Esa
contradicción en la contradicción —que no funciona como una negación de la
negación— sería lo que explique a su vez el problema de la violencia
revolucionaria; en tanto reflejaría la inmadurez cultural del fenómeno en su
praxis política, no importa si determinado por la contradicción insuperable de
la sociedad en ese momento dado.
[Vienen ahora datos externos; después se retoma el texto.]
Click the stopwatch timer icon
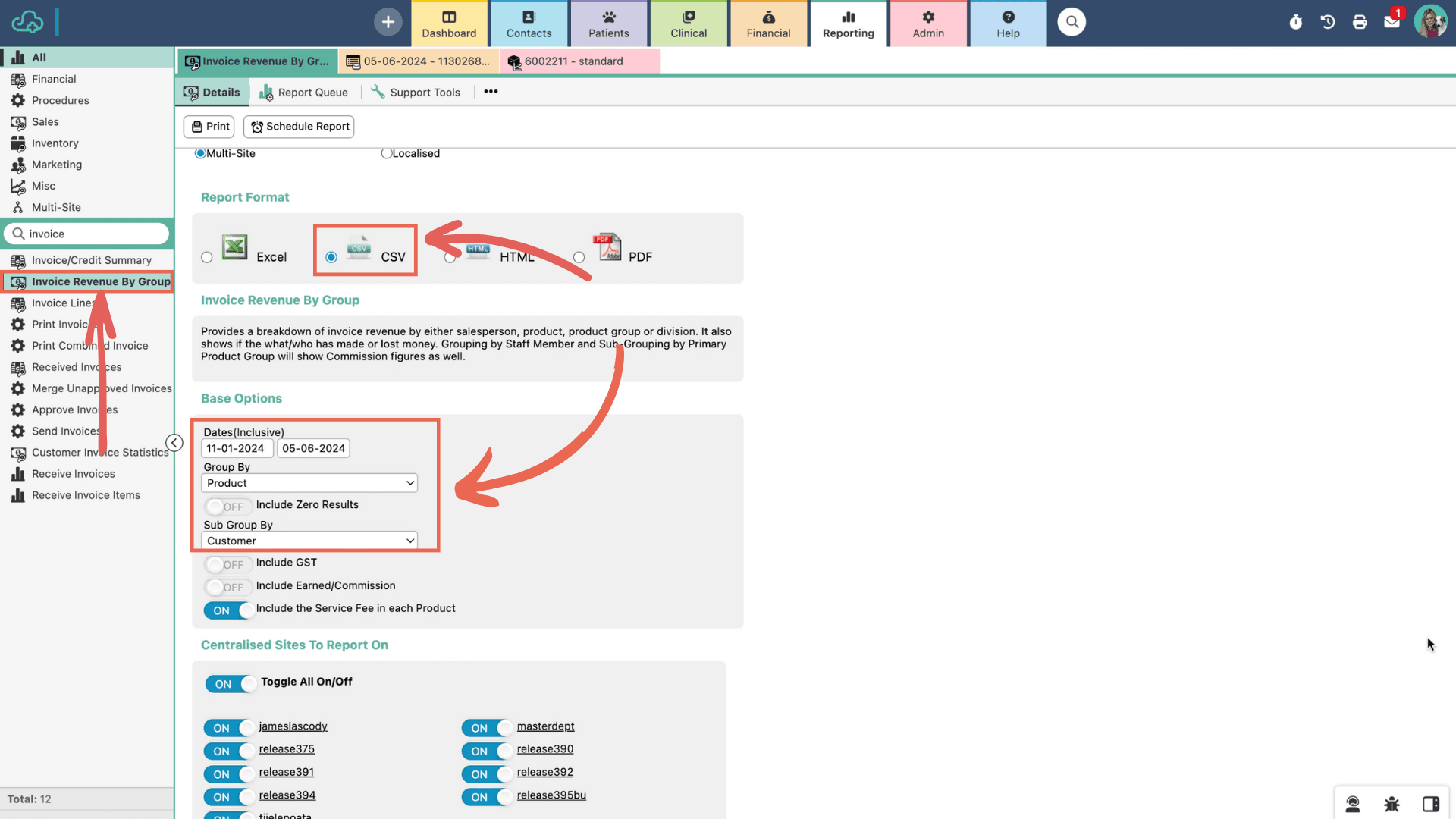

Sería por eso que el fenómeno revolucionario
se haga recurrente, abortado por sus propias contradicciones internas; pero que
al frustrarse en una contracción al estado anterior, vuelve a ser producido por
esas contradicciones precedentes en una forma relativamente más perfecta; hasta
que finalmente cuente con su propia madurez fenoménica, que se traduciría en la
consistencia en que garantizaría su permanencia.
Aplicado a la
revolución como fenómeno político, esto explicaría ese fracaso recurrente suyo,
pero también su inevitabilidad; ya que permaneciendo las causas que lo
provocaron, es lógico que vuelva a producirse, como intento cada vez mejor de
satisfacer esta necesidad que lo invoca. La violencia en sí misma sería ese
índice de inmadurez incluso política, de un fenómeno que debe producirse por
una transición; siquiera relativamente, pues siempre habrá un enfrentamiento
violento entre los extremos del espectro político. La madurez política de la
sociedad estaría dada precisamente por ese nivel de tensión crítica en que se
relacionan estos extremos de su espectro político; como un margen cada vez
mayor y más denso de posiciones centristas, capaces de dialogar y negociar
entre sí. La preponderancia y mayor densidad de esos extremos sobre este margen
centrista sería lo que indique esa inmadurez; como incapacidad de la sociedad
para conciliar sus distintos actores en un pacto de convivencia, que es en
definitiva de lo que trataría la política.
Dicho eso,
también habrá que relativizarlo, y reconocer que la misma preponderancia de un
margen centrista no implica la negación de sus extremos; por lo que en su misma
existencia, estos aún se mostrarían
beligerantes, tanto entre sí como respecto a ese margen de conciliación. No
obstante, la mayor dimensión de ese margen conciliatorio debería ser capaz de
absorver esta beligerancia; produciendo el cambio revolucionario como una
transición, aún si contiene eventuales episodios —no sistemáticos— de
violencia, nunca propios. Moralmente, esto implicaría el distanciamiento de las
clases políticas de toda manipulación doctrinaria; que en su naturaleza
intelectualista reduce la reflexión filosófica como determinación de lo
político a la mera elaboración ideológica, sobreponiéndose en una apelación a
la acción compulsiva al pragmatismo de lo netamente político.
[1] El culto de la
Razón fue una práctica habitual de la cultura revolucionaria de la Francia del
siglo de las luces y el enciclopedismo; pretendió ser una religión laica, que
contrarrestara la tradición aristocrática del Catolicismo, y se le consagró el
altar mayor de la catedral de Notre Dame en París.